• Alessandro Manno

Formiamo il futuro: si può tornare a investire sui giovani?


Uno dei mantra che ho sentito ripetere più spesso in questi anni è che l’Italia “Non sia un Paese per giovani”. A monte di questa idea ci stanno anni di politiche dove le nuove generazioni sono state penalizzate rispetto a chi nel nostro Paese era nato da più tempo in anni di vacche grasse.

Ora che le vacche non solo sono magre, ma sono state addirittura sterminate dalla carestia, viene da chiedersi se il trend di tagli alle politiche giovanili, all’istruzione, all’università e alla ricerca, possa essere invertito.

Nonostante alcuni deboli tentativi di invertire questa tendenza, il nostro Paese non riesce a mettersi al passo del restante continente europeo per quanto riguarda l’investire sul futuro e sui giovani. Una degli effetti più emblematici della mancanza di fiducia verso le nuove generazioni è la presenza di una classe dirigente molto vecchia e, a parte sporadici casi che fanno notizia proprio per la loro eccezionalità, è difficile vedere un “Millennials” in ruoli istituzionali o di responsabilità in Italia. Ed è ancora più difficile che un ragazzo o una ragazza di un ceto medio-basso possa accedere a quelle poche opportunità di formazione, visti i costi molto alti di Master e corsi vari a tema.

La classe dirigente non si crea dal nulla, ma come tutte le cose ha bisogno di essere formata e per fare questo servono due cose molto semplici: volontà e investimenti.

Questa premessa mi è necessaria per comprendere il mio stato d’animo quando, tramite la mia Università, venni a sapere dell’esistenza della Scuola di Politiche.

Cosa è la Scuola di Politiche? In buona parte è la risposta alle lamentele e constatazioni che ho fatto nelle righe precedenti.


È una scuola di formazione, creata nel 2015 da Enrico Letta, ex Presidente del Consiglio e ora docente universitario, per dare l’opportunità ai giovani dai 18 ai 30 anni di ricevere una formazione totalmente gratuita nel campo politico, economico e sociale. Per formare, o almeno darne l’opportunità, a tutti i giovani che un giorno potranno diventare classe dirigente.

La cosa che più mi ha colpito era il fatto che la Scuola non fosse legata a un partito ma desse l’opportunità a tutti a prescindere dalle proprie idee di confrontarsi e mettersi in gioco in questa nuova realtà.

Inoltre, la formazione di SdP avviene non solo a livello nazionale, con la il corso annuale che si tiene a Roma, ma anche sui territori, tramite i corsi Impact in modo da offrire una preparazione da poter spendere in prima istanza nel luogo in cui si vive e si è cresciuti.
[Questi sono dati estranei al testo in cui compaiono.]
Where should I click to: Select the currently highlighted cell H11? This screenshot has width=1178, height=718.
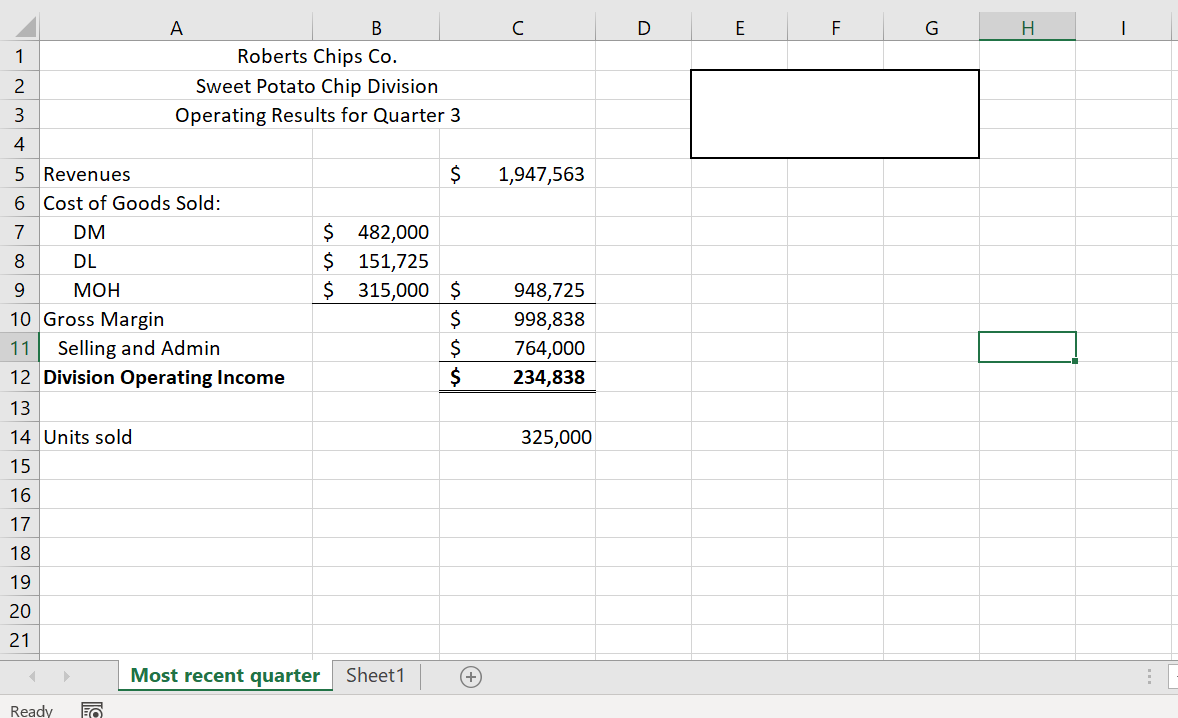(1027, 347)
Grazie a questa esperienza ho scoperto tante cose riguardo il mondo delle istituzioni, dell’impresa, grazie soprattutto ai racconti e alle testimonianze di persone che concretamente ogni giorno lavoravano in quei settori. Dirigenti d’azienda, consiglieri regionali, docenti universitari che portavano avanti ricerche legati allo sviluppo del territorio, in un luogo come la Sardegna dove è difficile fare impresa e dove amministrare anche il più piccolo condominio può sembrare impossibile e in grado di scoraggiare anche i più volenterosi.

Nonostante l’epidemia di Covid-19 SdP ha continuato la sua opera di formazione tramite webinar gratuiti tramite Zoom nel quale chi avesse piacere poteva continuare ad approfondire la propria formazione, tramite incontri con Ministri come Francesco Boccia, Peppe Provenzano e Paola De Micheli; economisti come Carlo Cottarelli o giornalisti come Lucio Caracciolo.

Una possibilità enorme durante un periodo storico difficile data a ragazzi come me, ma come tanti altri che mai avrebbero pensato di poter ascoltare e confrontarsi con personalità di questo calibro.

Sarebbe superfluo elencare cosa mi ha dato la Scuola di Politiche, le opportunità che vivere questa esperienza dà, posso soltanto consigliare a chiunque ami la politica e le istituzioni, e abbia voglia di mettersi in gioco, di registrare la propria richiesta di iscrizioni sul sito www.scuoladipolitiche.eu e cercare di essere tra i 40 ragazzi selezionati per il corso. Tranquilli, avete ancora tempo sino al 10 Gennaio per iscrivervi.

Perché provarci, direte voi? Perché una volta che viene offerta l’opportunità di investire sul proprio futuro e si trova chi crede davvero nelle giovani generazioni, non tenere conto della proposta sarebbe davvero una follia.

Non siete gli unici a credere in voi, formate il vostro futuro.